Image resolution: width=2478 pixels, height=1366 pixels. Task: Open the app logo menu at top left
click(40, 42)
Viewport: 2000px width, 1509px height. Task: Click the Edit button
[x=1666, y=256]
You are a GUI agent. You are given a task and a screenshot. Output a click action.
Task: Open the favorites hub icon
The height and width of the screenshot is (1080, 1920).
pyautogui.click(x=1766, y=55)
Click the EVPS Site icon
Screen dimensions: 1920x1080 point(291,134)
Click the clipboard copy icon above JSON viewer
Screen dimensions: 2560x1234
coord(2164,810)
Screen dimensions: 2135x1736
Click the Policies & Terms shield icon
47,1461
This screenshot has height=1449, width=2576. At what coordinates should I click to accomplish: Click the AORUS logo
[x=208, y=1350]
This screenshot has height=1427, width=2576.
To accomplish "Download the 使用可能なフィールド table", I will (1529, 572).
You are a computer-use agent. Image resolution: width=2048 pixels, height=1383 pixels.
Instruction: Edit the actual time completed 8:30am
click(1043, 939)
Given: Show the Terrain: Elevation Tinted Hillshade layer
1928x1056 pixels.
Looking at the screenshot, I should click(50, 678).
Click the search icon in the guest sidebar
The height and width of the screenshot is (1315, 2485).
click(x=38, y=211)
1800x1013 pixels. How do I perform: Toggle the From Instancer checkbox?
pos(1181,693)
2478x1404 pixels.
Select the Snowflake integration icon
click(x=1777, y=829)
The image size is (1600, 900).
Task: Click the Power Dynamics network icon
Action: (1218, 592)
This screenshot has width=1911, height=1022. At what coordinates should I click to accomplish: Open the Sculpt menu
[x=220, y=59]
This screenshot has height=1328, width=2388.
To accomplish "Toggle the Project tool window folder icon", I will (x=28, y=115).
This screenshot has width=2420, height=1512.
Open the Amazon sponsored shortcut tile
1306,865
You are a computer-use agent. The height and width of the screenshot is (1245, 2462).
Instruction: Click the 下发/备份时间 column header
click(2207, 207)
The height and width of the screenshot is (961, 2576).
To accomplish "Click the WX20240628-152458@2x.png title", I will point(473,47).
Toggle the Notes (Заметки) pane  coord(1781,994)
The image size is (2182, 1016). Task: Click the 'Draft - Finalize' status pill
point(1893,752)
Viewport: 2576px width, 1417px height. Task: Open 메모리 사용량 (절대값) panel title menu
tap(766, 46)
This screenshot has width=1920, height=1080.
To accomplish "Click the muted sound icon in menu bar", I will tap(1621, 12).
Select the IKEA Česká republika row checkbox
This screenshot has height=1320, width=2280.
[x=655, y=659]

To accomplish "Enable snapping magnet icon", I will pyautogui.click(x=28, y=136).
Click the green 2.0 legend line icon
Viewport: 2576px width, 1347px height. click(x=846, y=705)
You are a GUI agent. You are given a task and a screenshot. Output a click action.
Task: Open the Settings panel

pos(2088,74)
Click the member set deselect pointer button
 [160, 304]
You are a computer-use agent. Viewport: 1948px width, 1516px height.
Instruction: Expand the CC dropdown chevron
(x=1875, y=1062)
═══
_To do_. Output the material above, all of it, exactly.

_Written answer_.
Image resolution: width=2478 pixels, height=1366 pixels. Task: Open the app logo menu at top left
click(40, 42)
Viewport: 2000px width, 1509px height. Task: Click the Edit button
[x=1666, y=256]
You are a GUI agent. You are given a task and a screenshot. Output a click action.
Task: Open the favorites hub icon
The height and width of the screenshot is (1080, 1920).
pyautogui.click(x=1766, y=55)
Click the EVPS Site icon
Screen dimensions: 1920x1080 point(291,134)
Click the clipboard copy icon above JSON viewer
Screen dimensions: 2560x1234
coord(2164,810)
Screen dimensions: 2135x1736
Click the Policies & Terms shield icon
47,1461
This screenshot has height=1449, width=2576. At what coordinates should I click to accomplish: Click the AORUS logo
[x=208, y=1350]
This screenshot has height=1427, width=2576.
To accomplish "Download the 使用可能なフィールド table", I will (1529, 572).
You are a computer-use agent. Image resolution: width=2048 pixels, height=1383 pixels.
Instruction: Edit the actual time completed 8:30am
click(1043, 939)
Given: Show the Terrain: Elevation Tinted Hillshade layer
1928x1056 pixels.
Looking at the screenshot, I should click(50, 678).
Click the search icon in the guest sidebar
The height and width of the screenshot is (1315, 2485).
click(x=38, y=211)
1800x1013 pixels. How do I perform: Toggle the From Instancer checkbox?
pos(1181,693)
2478x1404 pixels.
Select the Snowflake integration icon
click(x=1777, y=829)
The image size is (1600, 900).
Task: Click the Power Dynamics network icon
Action: (1218, 592)
This screenshot has width=1911, height=1022. At what coordinates should I click to accomplish: Open the Sculpt menu
[x=220, y=59]
This screenshot has height=1328, width=2388.
To accomplish "Toggle the Project tool window folder icon", I will (x=28, y=115).
This screenshot has width=2420, height=1512.
Open the Amazon sponsored shortcut tile
1306,865
You are a computer-use agent. The height and width of the screenshot is (1245, 2462).
Instruction: Click the 下发/备份时间 column header
click(2207, 207)
The height and width of the screenshot is (961, 2576).
To accomplish "Click the WX20240628-152458@2x.png title", I will point(473,47).
Toggle the Notes (Заметки) pane  coord(1781,994)
The image size is (2182, 1016). Task: Click the 'Draft - Finalize' status pill
point(1893,752)
Viewport: 2576px width, 1417px height. Task: Open 메모리 사용량 (절대값) panel title menu
tap(766, 46)
This screenshot has width=1920, height=1080.
To accomplish "Click the muted sound icon in menu bar", I will tap(1621, 12).
Select the IKEA Česká republika row checkbox
This screenshot has height=1320, width=2280.
[x=655, y=659]

To accomplish "Enable snapping magnet icon", I will pyautogui.click(x=28, y=136).
Click the green 2.0 legend line icon
Viewport: 2576px width, 1347px height. click(x=846, y=705)
You are a GUI agent. You are given a task and a screenshot. Output a click action.
Task: Open the Settings panel

pos(2088,74)
Click the member set deselect pointer button
 [160, 304]
You are a computer-use agent. Viewport: 1948px width, 1516px height.
Instruction: Expand the CC dropdown chevron
(x=1875, y=1062)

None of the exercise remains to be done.